Hi It appears to be the question of memory less propoerty but i'm simply not able to apply using simple probabilities q) If the probability is f(x) that a product fails the xth time it is being used .i.e. on the xth trial, then its failure rate at the xth trial is the probability that it will fail on the xth trial given that it has not failed in the x-1 trials is z(x) =f(x)/(1-F(x-1) where F(x) is the value of the corresponding distribution function of x. Show that if X is a geometric random variable, its failure rate is constant and equal to theta I have tried to proceed by using f(x)=geometric distribution but not able to show independence criteria. Can anyone show the steps pls.

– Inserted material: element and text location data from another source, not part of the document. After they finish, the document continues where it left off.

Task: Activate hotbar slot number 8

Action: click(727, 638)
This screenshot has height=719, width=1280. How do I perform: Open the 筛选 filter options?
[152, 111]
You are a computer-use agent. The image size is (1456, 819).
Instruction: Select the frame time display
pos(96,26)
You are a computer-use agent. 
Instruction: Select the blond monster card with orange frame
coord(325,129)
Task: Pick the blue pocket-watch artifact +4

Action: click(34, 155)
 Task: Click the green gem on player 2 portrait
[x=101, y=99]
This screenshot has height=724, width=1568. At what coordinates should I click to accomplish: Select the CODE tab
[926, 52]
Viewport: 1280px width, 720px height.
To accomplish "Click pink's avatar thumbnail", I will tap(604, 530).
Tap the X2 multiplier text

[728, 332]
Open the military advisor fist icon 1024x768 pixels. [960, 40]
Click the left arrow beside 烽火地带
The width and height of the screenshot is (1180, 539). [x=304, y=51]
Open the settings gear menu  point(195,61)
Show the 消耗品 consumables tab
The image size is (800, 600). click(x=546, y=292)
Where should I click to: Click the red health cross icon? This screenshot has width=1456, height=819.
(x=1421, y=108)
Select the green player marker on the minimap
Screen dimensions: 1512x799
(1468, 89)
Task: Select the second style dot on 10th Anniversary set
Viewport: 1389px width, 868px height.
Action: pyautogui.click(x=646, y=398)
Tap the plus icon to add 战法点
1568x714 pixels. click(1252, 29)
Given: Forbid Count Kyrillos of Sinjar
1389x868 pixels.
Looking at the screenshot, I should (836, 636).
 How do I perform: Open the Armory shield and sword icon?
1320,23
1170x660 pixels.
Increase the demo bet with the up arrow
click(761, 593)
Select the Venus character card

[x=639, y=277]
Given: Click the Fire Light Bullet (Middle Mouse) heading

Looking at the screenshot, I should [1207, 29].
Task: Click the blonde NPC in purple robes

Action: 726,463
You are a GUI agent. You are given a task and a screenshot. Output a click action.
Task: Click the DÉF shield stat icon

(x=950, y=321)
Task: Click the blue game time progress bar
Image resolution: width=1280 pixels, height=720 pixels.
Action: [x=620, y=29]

thanks got it The trick was to get F(x). how did u get F(x) from f(x). I tried to integrate and getting a pretty bad expresion in terms of ln (1-theta). Also I see the formula for F(x) is not given in the actuarial table.
You get F(x) from the formula for a geometric progression. P(X=1) = theta P(X=2) = (1-theta)*theta P(X=2) = (1-theta)^2*theta etc P(X<=x) = theta + (1-theta)*theta + (1-theta)^2*theta + ..+ (1-theta)^x-1*theta Using sum of GP: F(x) = P(X<=x) = theta[1-(1-theta)^x]/1-(1-theta) which gives 1-(1-theta)^x.